彼女は【干戈かんか】だ。それは、肉体の死を迎えた魂が人為的に武器として再形―-転生したもの。宮地は二十八歳の時に交通事故で肉体が死亡し、生きた太刀としてこの世で第二の生を得て、干戈としての使命に従っている。


 「ノ太刀」というのは、魂がどの武器の形になったかを表す号のようなものだ。銃になれば「ノ銃」。槍になれば「ノ槍」。釘バットになれば「ノ釘バット」となる。


 釘バット――あり得ないと思うだろうが、実際にいる。しかも、武器としてのその形は、釘の先端を打ち込んだだけの典型的な形ではなく、頭部が完全に埋まり、先端部分が長く露出している殺傷力を強調する形をしており、「釘バット型干戈は棍棒系か刺突系か論争」が時折話題を呼ぶ。


 ――本来はバットで本体もバットなんだから棍棒系に決まってんだろ。バットの用途知ってるか? 殴るためだぞ。釘なんて付属品だ。なあ兄弟。お前は棍棒系だもんな。


 ――野球ボール打つためだわ。釘が突き出てんだぞ。それも先端が。刺さるじゃん。確かにフルスイングするけど、まず先に刺さるじゃん。死ぬじゃん。そしたらお前がのたまう本体部分の出番ないじゃん。つまりメイン攻撃は釘の部分なんだよ。ということは攻撃方法は刺突。結論は刺突系。そうだろ相棒。


 以前テレビ番組で白熱した釘バット干戈の使用者二人による「釘バット型干戈は棍棒系か刺突系か論争」での一幕である。結局どうなったかというと、釘バットの干戈たちの「いや……そんなん、俺ら自身もよく知らんし」という曖昧な返答により結論へは至らず、現在も論争は続けられている。


 そんな日本では干戈の系の約七割が刀剣となり、中でも太刀と成る割合が多かった。

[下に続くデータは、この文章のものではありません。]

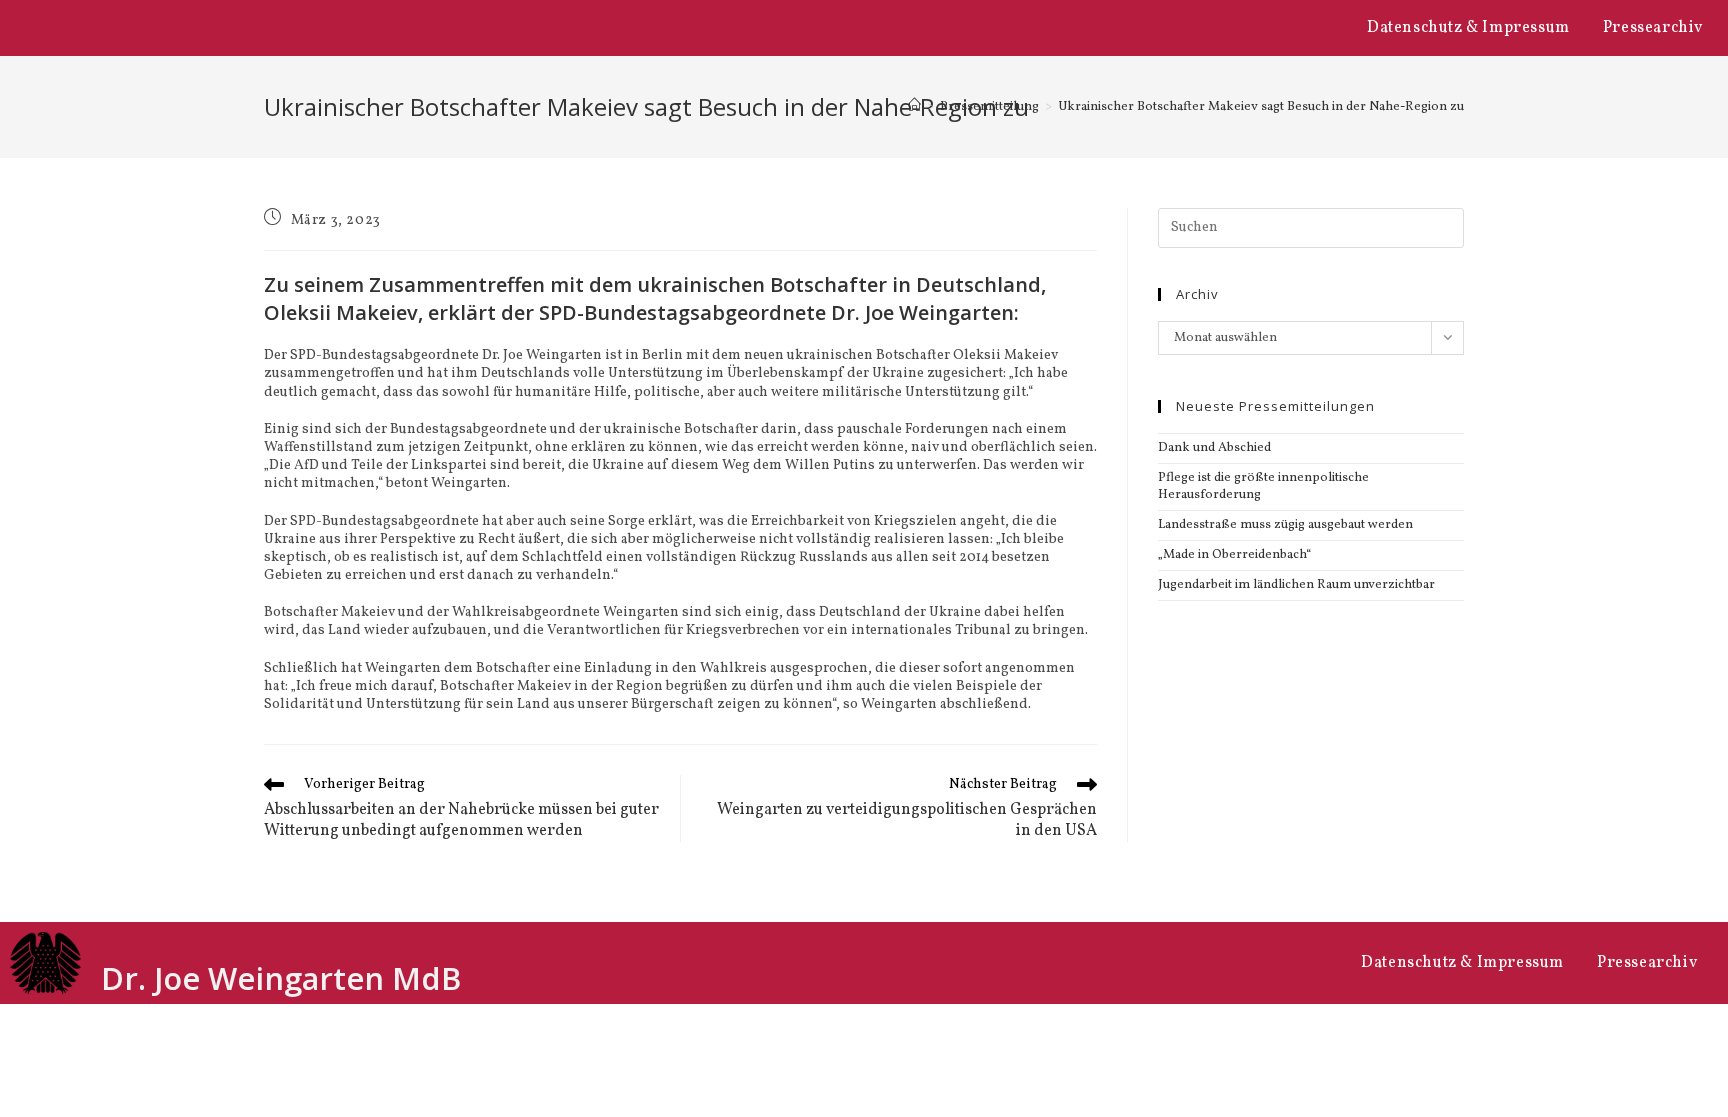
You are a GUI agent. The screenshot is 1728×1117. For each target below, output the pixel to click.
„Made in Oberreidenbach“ (1234, 555)
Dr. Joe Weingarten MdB (281, 978)
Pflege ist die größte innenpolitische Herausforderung (1263, 486)
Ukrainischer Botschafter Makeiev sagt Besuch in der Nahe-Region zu (1261, 107)
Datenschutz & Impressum (1468, 28)
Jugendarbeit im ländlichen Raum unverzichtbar (1296, 585)
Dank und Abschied (1214, 448)
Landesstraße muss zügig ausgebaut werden (1285, 525)
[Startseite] (914, 107)
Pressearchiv (1653, 28)
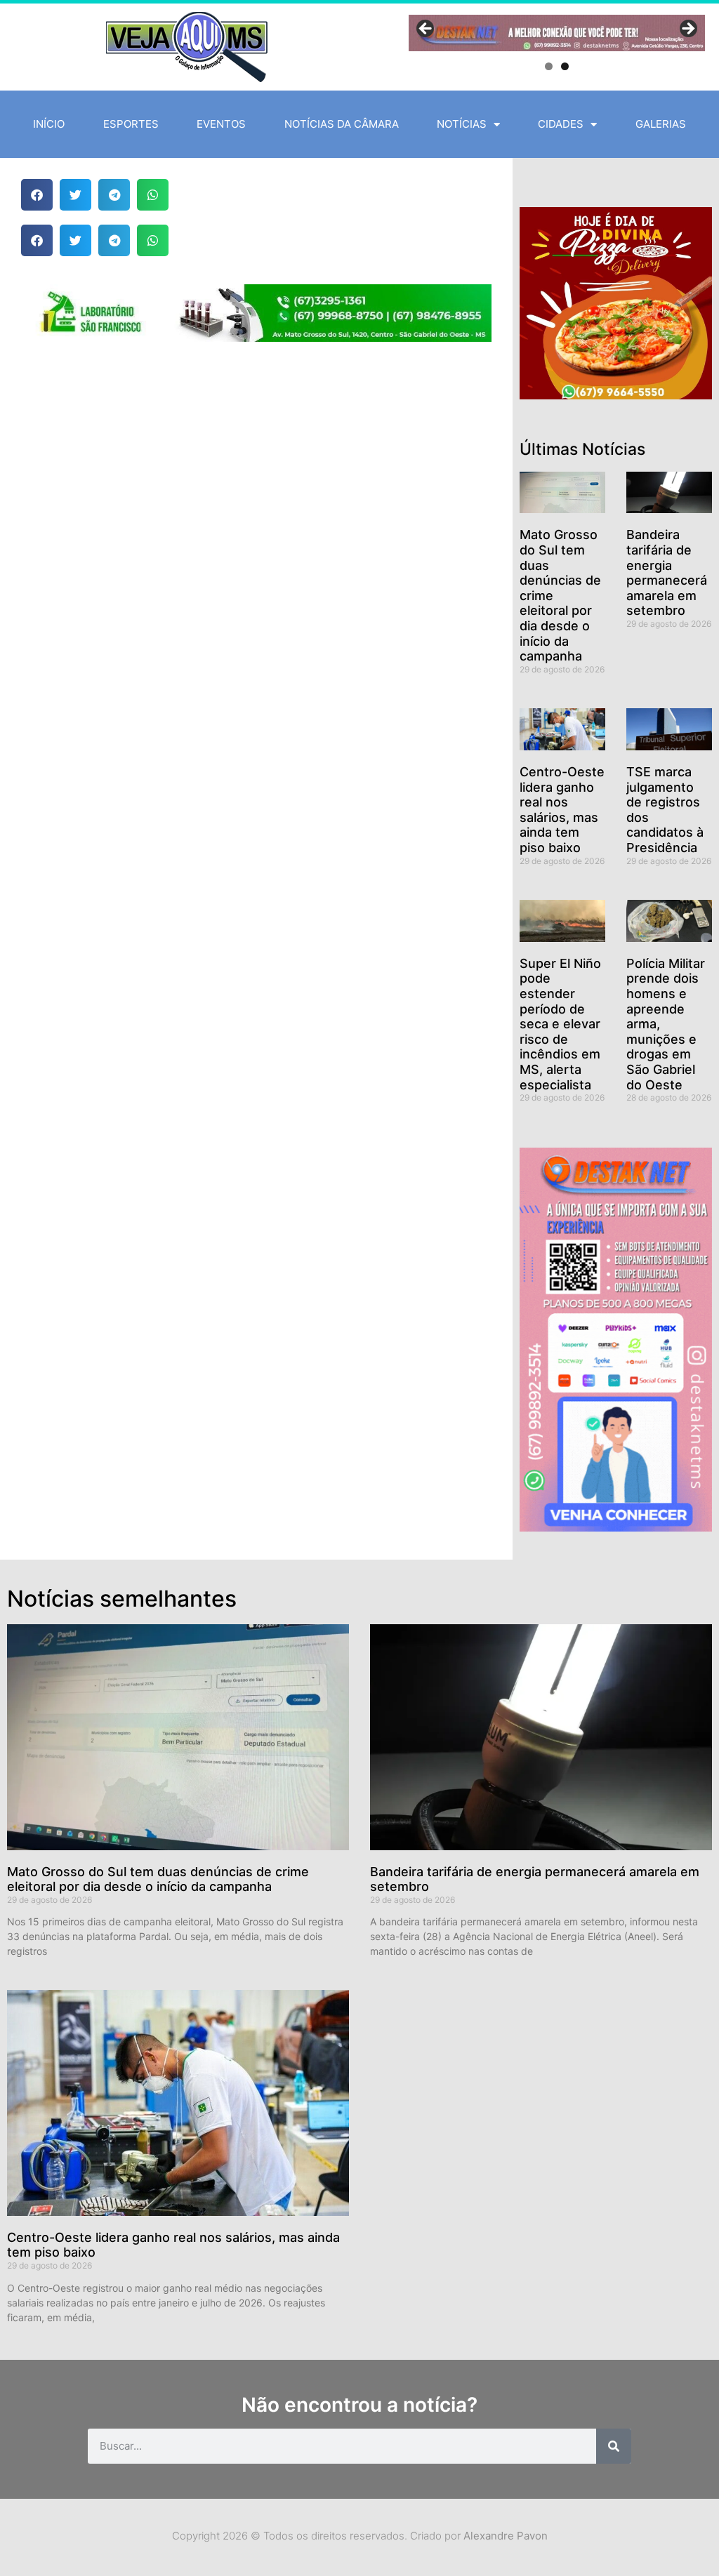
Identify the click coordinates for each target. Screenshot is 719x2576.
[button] (37, 195)
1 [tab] (549, 66)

これは歴史上における日本の主要武器が刀だったという背景からの影響であろうという見解がされている。アメリカでは銃器。イギリスでは剣という国柄が表れるのが、干戈の面白いところでもある。


 干戈の振るい手を【退獄師たいごくし】という。安西も退獄師であり、その等級は乙一級だ。この等級は退獄師の中でもありふれた、いわば平均値であるが、一般人に比べれば戦闘力があまりにも高い。


 この世界には、生きて戦う者と、死して尚戦わざるを得ない者がいる。前者は退獄師を指し、後者が干戈を指す。退獄師と干戈は平安時代末期から生まれた存在。だが本来は、馴染むほどに浸透してよい存在ではない。むしろ、悲しむ者や嘆く者がいても、死者として黄泉路へと進み輪廻転生を経て生まれ直した方がよかったモノである。生まれざるを得なかった所以ゆえんもまた、同じ時代から出現してしまったのである。